It's a matter of context. XFCE is usually shipped as a lightweight yet highly
configurable alternative to the feature-rich desktop environments (DE) such as
KDE and GNOME. Which it is. But that's only relative to the resources that
it's peers consume. However in the last 5 or 6 years LXDE has come on the
scene - which is even even more stripped down than XFCE was and as LXDE has a
strong focus on modularization, it's even easier to run a low-footprint LXDE
desktop. But as it's a relatively recent DE, it's not been a distro default-
choice until recently.

There's also E17 (enlightenment) which has been around for donkey's years yet
oddly seems to draw very little attention despite it's impressive performance.
Not sure why that is, but if I had to guess - it might be because it's
aesthetics is a little more individual so switching between different toolkits
in E17 can be a touch more jarring and harder to unify.
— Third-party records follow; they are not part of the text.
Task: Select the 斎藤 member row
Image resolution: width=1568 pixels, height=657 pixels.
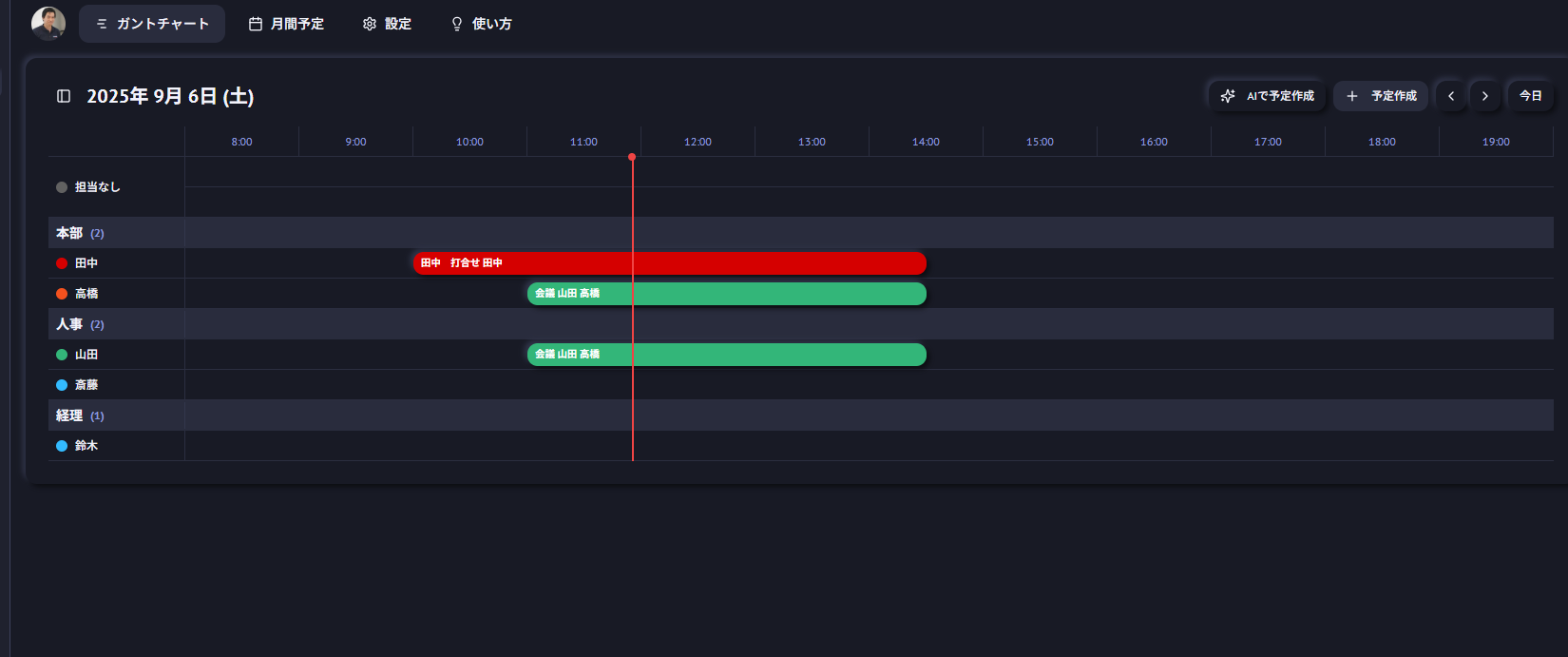Action: 86,385
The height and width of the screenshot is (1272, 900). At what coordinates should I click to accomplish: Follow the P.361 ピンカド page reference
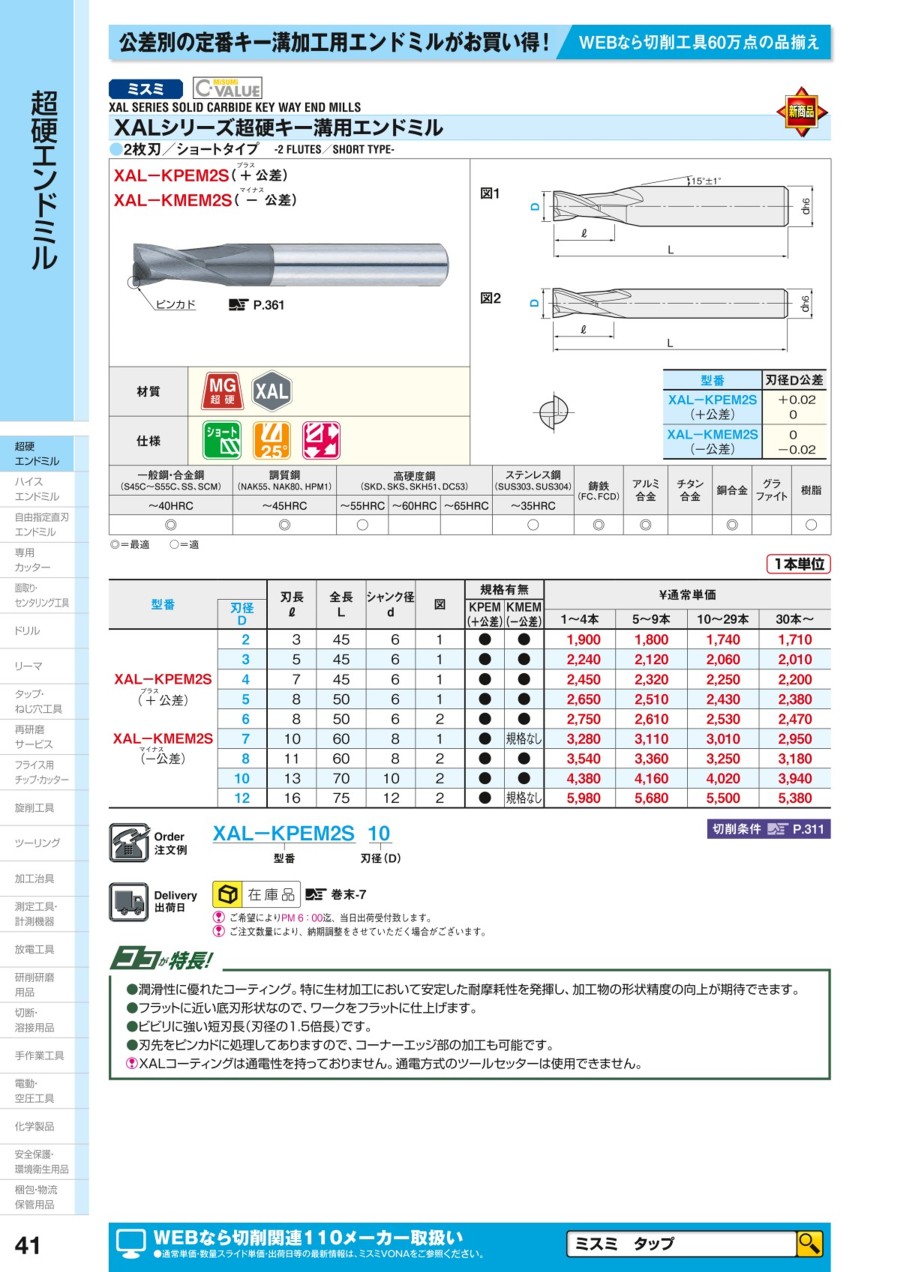[257, 306]
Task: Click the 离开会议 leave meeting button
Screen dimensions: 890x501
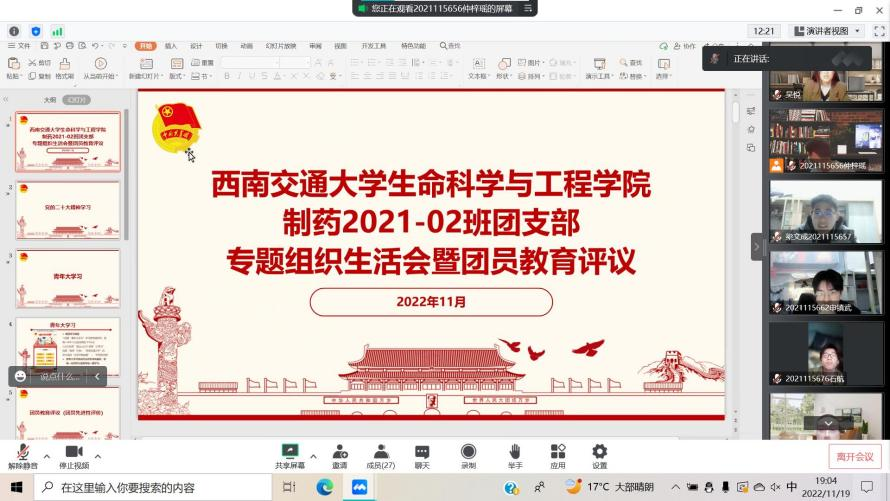Action: pyautogui.click(x=855, y=456)
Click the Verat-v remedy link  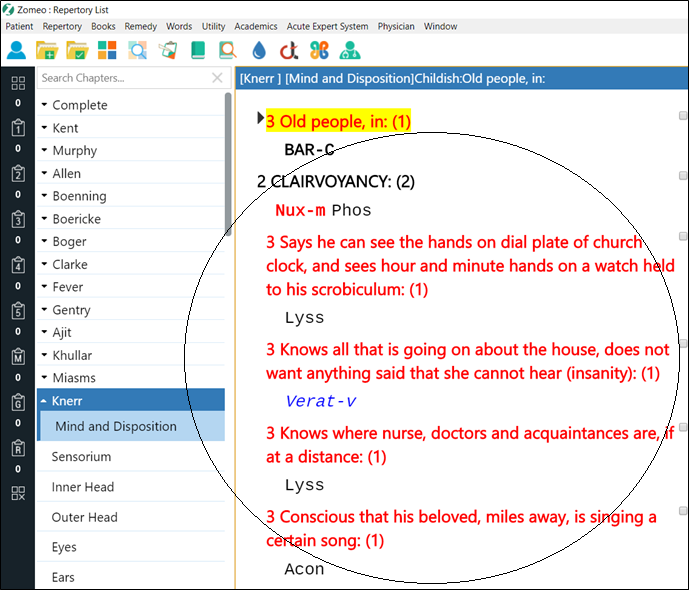pos(320,401)
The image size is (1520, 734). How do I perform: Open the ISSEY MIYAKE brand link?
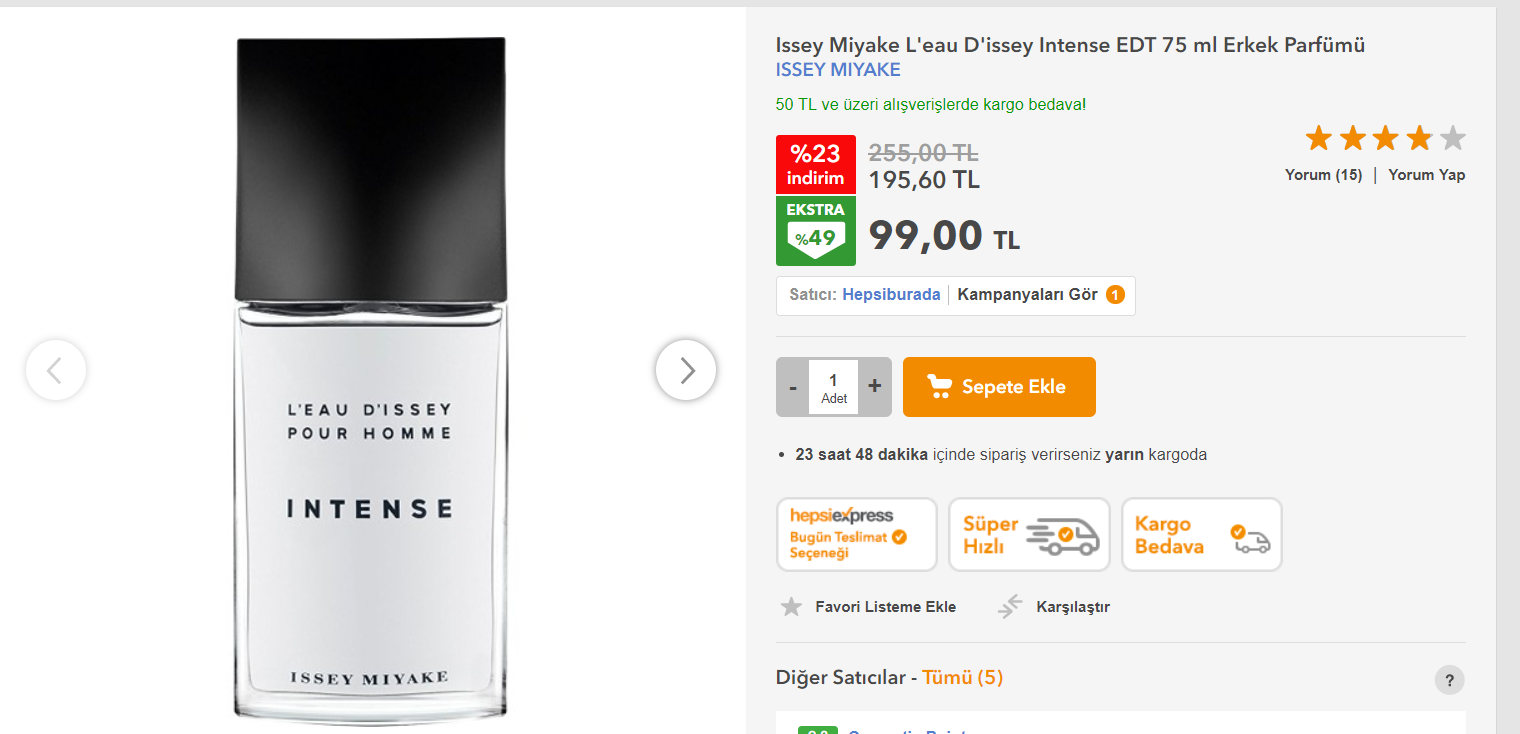(838, 70)
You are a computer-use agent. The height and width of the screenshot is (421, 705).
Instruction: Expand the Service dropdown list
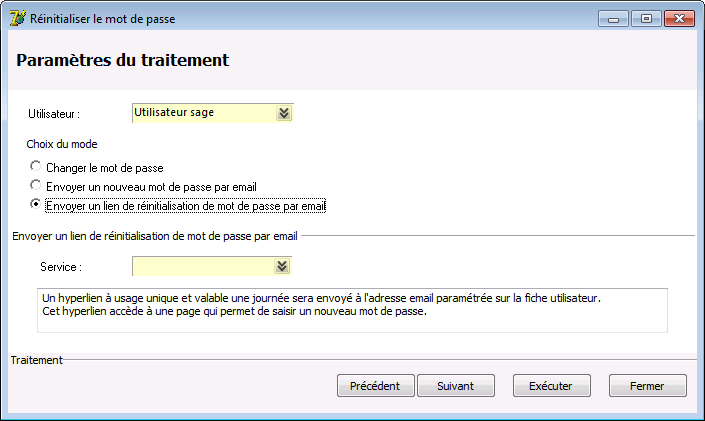coord(282,266)
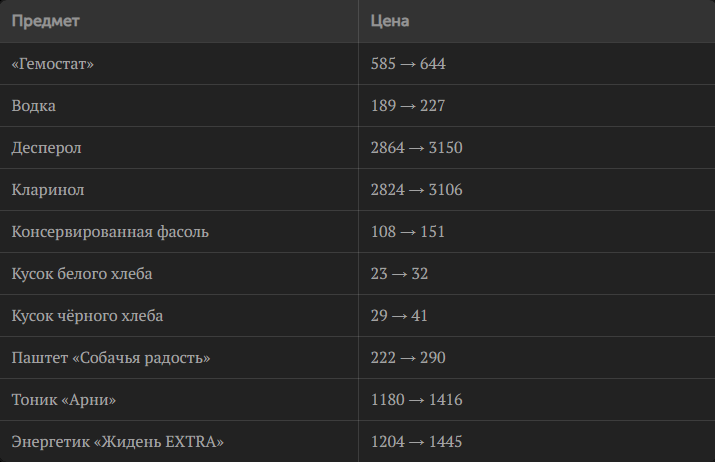Select Кусок белого хлеба cell
The image size is (715, 462).
tap(82, 274)
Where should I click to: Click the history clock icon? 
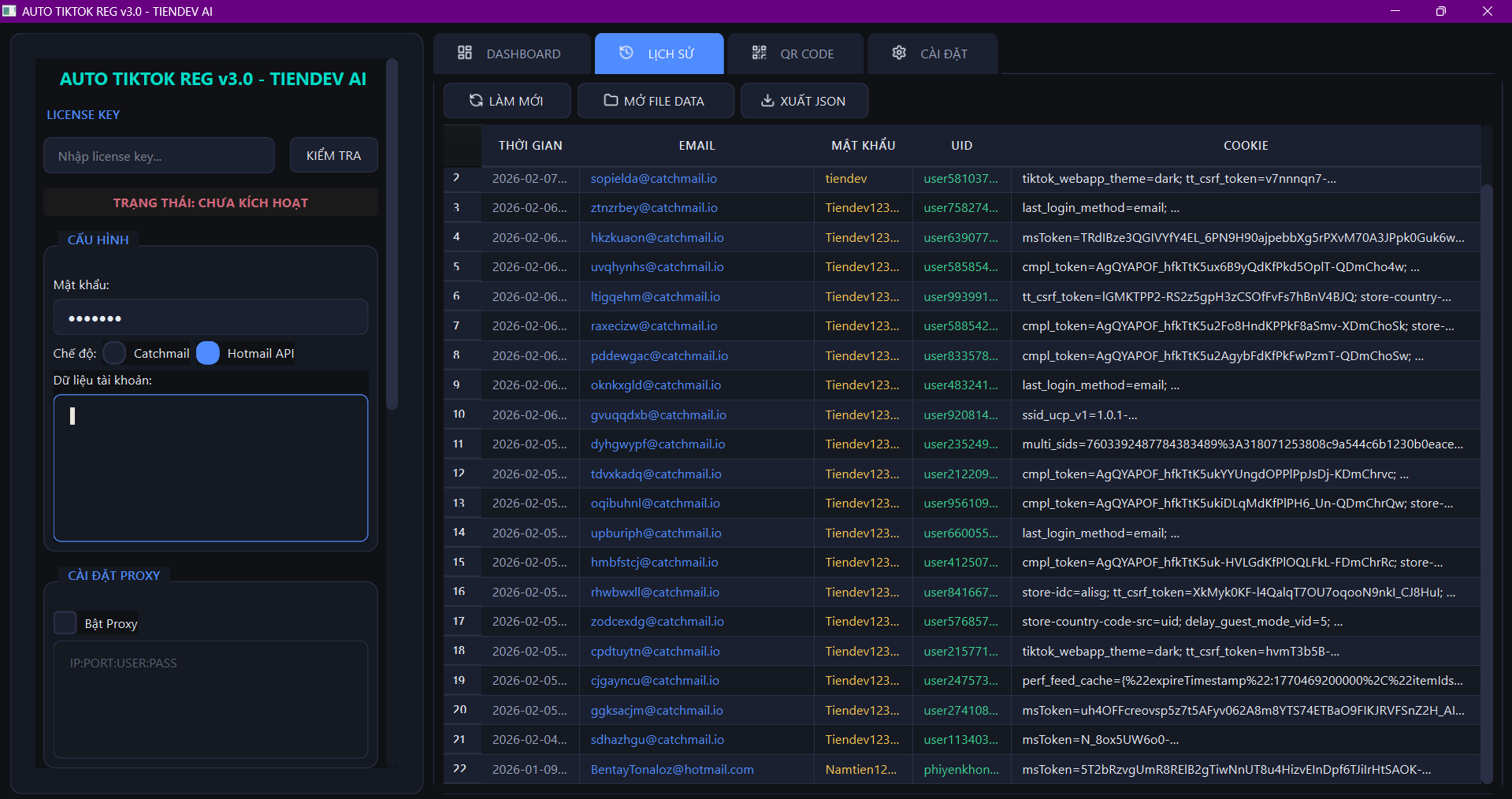click(x=626, y=53)
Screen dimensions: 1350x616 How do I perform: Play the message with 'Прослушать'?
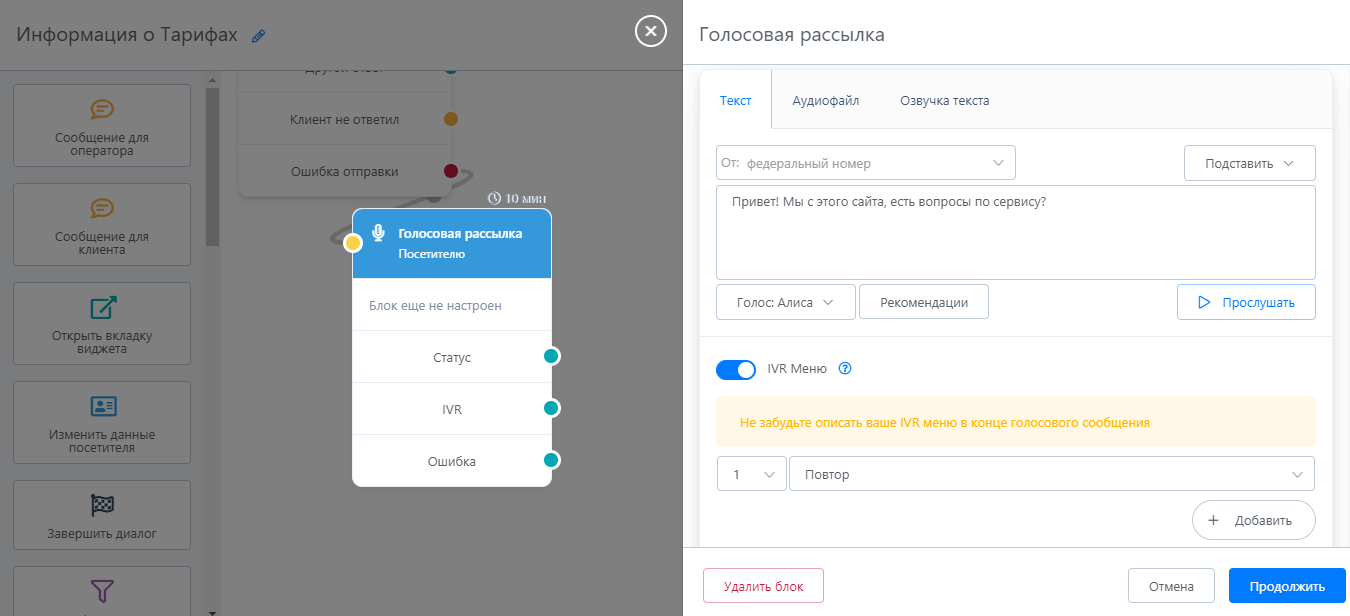(x=1246, y=302)
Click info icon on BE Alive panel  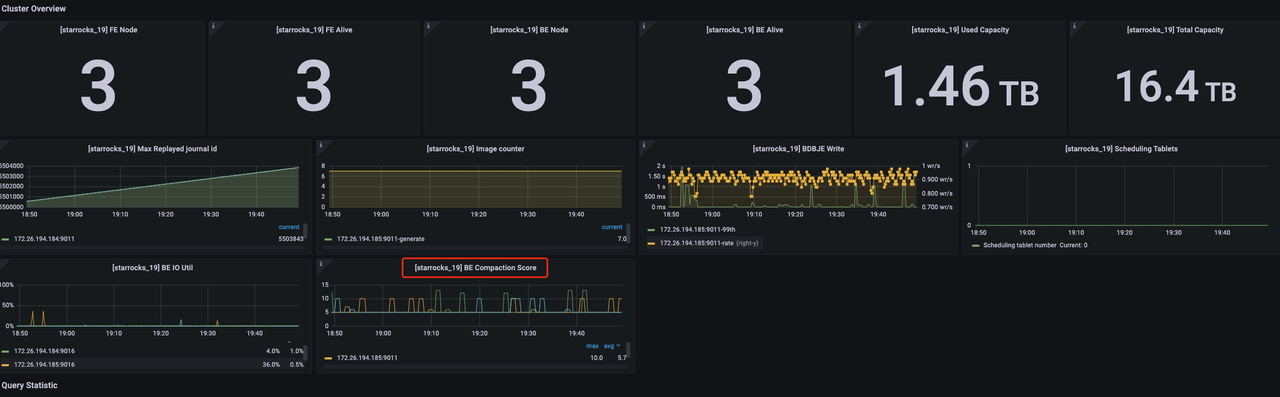[x=644, y=26]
However if you want really low footprint, then you need to run purely window
manager instead of a full desktop environment. But they're less intuitive,
less pretty and just generally another class of UI.

So there's a reason why XFCE is (or was) the low footprint DE of choice.

 _> "Maybe we can say the netbook was second generation then. It was an Acer
Aspire One. I think you could choose between a weird crippled Linux or a
Windows install. Or maybe it was dual-boot? I installed a fresh copy to get
rid of the crapware anyway._"

You might have a 1st generation Acer netbook then. But Acer weren't the first
to market with netbooks. I think they were a full year behind ASUS's EeePCs
(and even further behind similar devices aimed at different markets - such as
the OLPC).

------
d23
What does he expect? He clearly thinks Windows is a better operating system,
and it shows.

Okay, I'm kidding. I've tried some comedy stuff as a hobby and quickly
realized that no matter how obvious to you think the jokes are -- hell, you
probably think you're making it _too blindingly obvious_ \-- someone won't get
it. They simply aren't your target audience. Maybe if you filled them with
memes or rage comics it would communicate "hey there doofus, this is a joke!"
But you'd lose the very people you're trying to target.

The people that appreciate a slight turn of phrase or subtle, dry wit don't
much cross over with the those who find least common denominator humor funny.
Oh well.

------
MacsHeadroom
I seem to remember something about trolls trolling trolls.

------
lmm
You get these kind of cranks for anything. Unless he's compared with a control
article where he's equally dumb about a different subject I wouldn't read
anything into it.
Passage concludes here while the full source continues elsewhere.